* [Extracted data]
========================

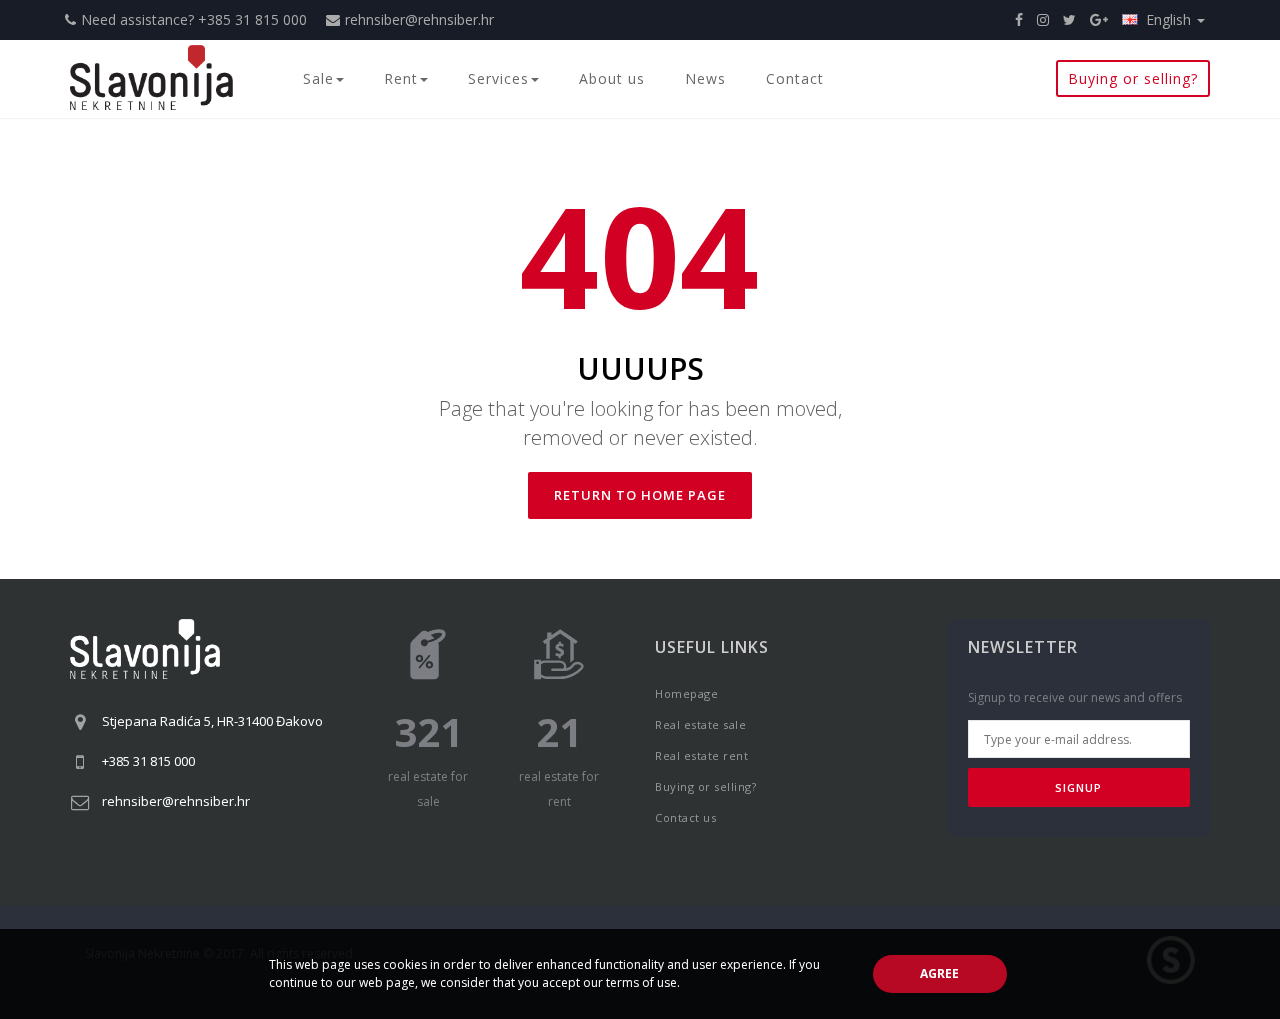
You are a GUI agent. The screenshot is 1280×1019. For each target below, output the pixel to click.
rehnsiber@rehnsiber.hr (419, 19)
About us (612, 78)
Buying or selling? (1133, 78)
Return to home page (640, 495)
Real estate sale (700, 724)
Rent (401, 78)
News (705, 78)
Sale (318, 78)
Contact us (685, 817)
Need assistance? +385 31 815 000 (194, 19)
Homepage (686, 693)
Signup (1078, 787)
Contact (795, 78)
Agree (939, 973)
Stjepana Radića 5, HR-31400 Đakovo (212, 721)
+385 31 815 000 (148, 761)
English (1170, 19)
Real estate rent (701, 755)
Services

========================

Return exactly the lines from the line bearing "Agree (939, 973)" to the end of the records, inclusive of both; include no other lines.

Agree (939, 973)
Stjepana Radića 5, HR-31400 Đakovo (212, 721)
+385 31 815 000 (148, 761)
English (1170, 19)
Real estate rent (701, 755)
Services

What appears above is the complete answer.